Font Size:  

The warrant-men, save for Earl, trickled back inside.

They ate at the riverside. "Lots of bad blood gets built up in this business," Price said. He posted himself downwind of Valentine and Duvalier, but it didn't help much.

After some head bobbing and a mutual dental exam, the two Grogs sat down next to each other. Ahn-Kha ate a few bites of his stew, then passed her the bowl.

"She speaks northern slope dialect," Ahn-Kha said. "I only know a few words."

Duvalier was already mopping up her remains with a biscuit. Valentine marveled at her appetite. "You really taking us on, or was that just show?" she asked Price.

"I'm taking you."

"Not through Chattanooga, I hope," Valentine said.

"That was just in case Earl gets the second big idea of his life and goes to the authorities, such as they are."

"What changed your mind?" Valentine asked.

"I got to thinking that I don't have too many more years in me to pay Everready back. If I have to step off, I'll do it clean. Plus Bee got a look at your big friend when he came down to the river to hit the shitter. She got excited. Bee gets lonely for her own, I think."

"I've had my mating," Ahn-Kha said. "She is dead. Besides, we are not dogs. Our strains do not mix."

"But you share some customs, looks like," Price said.

"I've been among her kind. Do not misunderstand me. She is well formed and agreeable." Ahn-Kha broke a biscuit in half and gave it to her. "I just could no more be a male to her than you could."

"I want to put a few miles on across the river before dark," Price said. He clicked his tongue against the roof of his mouth three times. "I have a mule. Bee and I will go load him up."

Valentine kept the food close to his nose as he ate his stew. "Is there a chance that you'll take a bath before we set out?"

"What, and spoil my camouflage?"

Duvalier looked up. "You're hoping to pass as a feral hog, perhaps?"

"No. Everready explained it to me years ago. I never could hide lifesign for shit. All the critters interfere with the Hoods. I don't read as human at any kind of distance." He walked up to the back doorstep and returned his plate.

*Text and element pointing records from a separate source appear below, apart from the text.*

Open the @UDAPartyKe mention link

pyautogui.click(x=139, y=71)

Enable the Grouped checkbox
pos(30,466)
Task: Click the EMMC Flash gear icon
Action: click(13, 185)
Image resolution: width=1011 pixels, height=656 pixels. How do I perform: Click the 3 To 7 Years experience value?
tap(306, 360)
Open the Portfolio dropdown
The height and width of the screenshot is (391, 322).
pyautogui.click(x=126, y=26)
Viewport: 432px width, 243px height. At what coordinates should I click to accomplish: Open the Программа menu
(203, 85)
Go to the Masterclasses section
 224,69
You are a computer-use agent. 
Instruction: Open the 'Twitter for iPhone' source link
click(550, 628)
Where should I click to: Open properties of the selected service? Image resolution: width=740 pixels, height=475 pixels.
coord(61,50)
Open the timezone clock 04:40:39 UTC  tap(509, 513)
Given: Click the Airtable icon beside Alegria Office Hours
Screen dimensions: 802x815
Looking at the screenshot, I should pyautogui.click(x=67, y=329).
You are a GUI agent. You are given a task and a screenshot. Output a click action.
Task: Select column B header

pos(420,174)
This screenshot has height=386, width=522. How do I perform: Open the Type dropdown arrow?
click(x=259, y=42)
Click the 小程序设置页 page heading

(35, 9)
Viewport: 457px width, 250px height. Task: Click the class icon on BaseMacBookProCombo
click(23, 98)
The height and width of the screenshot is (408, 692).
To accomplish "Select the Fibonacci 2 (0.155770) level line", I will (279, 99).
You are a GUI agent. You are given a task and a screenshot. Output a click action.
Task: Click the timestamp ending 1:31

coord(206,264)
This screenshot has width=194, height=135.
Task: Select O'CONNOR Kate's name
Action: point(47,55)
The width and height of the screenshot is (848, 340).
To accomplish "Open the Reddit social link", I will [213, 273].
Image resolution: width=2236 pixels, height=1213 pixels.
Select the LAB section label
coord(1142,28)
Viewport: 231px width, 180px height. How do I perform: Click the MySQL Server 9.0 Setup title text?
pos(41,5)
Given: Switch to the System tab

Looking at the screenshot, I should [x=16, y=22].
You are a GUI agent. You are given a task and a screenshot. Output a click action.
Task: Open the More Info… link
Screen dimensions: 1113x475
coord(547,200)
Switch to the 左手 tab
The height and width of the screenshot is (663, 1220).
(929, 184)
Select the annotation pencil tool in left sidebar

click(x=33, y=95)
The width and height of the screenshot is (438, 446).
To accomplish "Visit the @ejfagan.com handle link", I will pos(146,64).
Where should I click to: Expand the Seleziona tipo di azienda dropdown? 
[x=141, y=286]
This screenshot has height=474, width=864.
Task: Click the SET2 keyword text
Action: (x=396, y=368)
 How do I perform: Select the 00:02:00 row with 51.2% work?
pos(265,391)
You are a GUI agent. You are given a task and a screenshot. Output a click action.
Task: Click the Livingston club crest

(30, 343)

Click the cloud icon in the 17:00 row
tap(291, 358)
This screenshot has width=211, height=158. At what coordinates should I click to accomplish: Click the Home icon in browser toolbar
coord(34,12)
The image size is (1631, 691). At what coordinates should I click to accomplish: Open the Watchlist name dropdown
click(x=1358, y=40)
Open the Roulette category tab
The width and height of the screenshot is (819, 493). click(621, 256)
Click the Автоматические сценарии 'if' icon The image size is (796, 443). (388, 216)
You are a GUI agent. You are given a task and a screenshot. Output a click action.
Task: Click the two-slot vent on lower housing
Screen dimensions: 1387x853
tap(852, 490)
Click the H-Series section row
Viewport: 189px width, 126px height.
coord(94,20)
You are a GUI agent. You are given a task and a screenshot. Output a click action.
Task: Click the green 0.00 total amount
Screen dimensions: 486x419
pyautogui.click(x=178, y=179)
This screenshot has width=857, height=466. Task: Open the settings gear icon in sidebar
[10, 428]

"You want your other biscuit, Val?" Duvalier asked as Price disappeared into the stable.

"You got used to him faster than I did," Valentine said. "How did you keep your dinner down?"

"Greta in there gave me a bottle of clove oil. It's good for more than mosquito bites. A dab'll do you-provided you put it under your nostrils."

ennessee Valley, August: Six former states lay claim to the Tennessee River, and benefit from the electricity it generates. Its tributaries are fed by the eighty inches or so of rain that drop on the Appalachian foothills, swelling the lakes behind the nine still-intact dams. Its total shoreline, utilized by man, bear, wildcat, ducks, geese, and wading birds, exceeds that of the entire Pacific and Gulf Coasts of the former United States.

The residents in the settlements around it pull pike, catfish, sauger, bass, and crappiefrom its waters, both to pan-fry and to plant alongside their seedcorn, a form of phosphate fertilization used by the Native Americans of the area three hundred years ago.

But there are still long stretches of river uninhabited and returned to the thickly forested banks of earlier times. The reason for the human flight: the skeeters.

Tennessee Valley mosquitoes are legendary for their numbers and virulence. With some stretches of the river overrunning flood control, swamps have formed, and the mosquitoes fly so thickly above the still water that they can resemble a buzzing fog. With them come malaria, bird flu, and some mutated strains of ravies-Alessa Duvalier could describe a bout with one strain in nauseating detail-so humans keep clear of certain stretches to safeguard their children and livestock.

There's still some river traffic in corn, soy, and grains (often concealing casks of white lightning and other illicit medications), and of course the quinine-gulping, citrus-candle-burning power plant workers and locksmen at the dams must be there. But the areas around the riverbanks and swamps belong to a few hardy individualists, fugitives, and those who hunt them-"mad dogs and warrant men" in the vernacular of the Tennessee Valley.

David Valentine encountered both in the summer of 72 at the Goat Shack in south-central Tennessee.

* * * *

The heat reminded Valentine of Haiti, which is about as much as could be said of any hot day, then and for the rest of his life. Even in the shade he sweated, the humidity about him like a sticky cocoon, turning his armpits and crotch into a swamp as moist as either of the bottoms flanking the peninsula of land projecting like a claw into the lower Tennessee.

Everready's map had been accurate, right down to the "friendly" homes along the way where they could trade news and a few bullets for food, a hayloft hammock, and washsoap. But the Old Black Cat's knowledge of the area ended at the dipping loops of the Tennessee. From there they'd need another guide to get them to Ohio. And he only trusted one.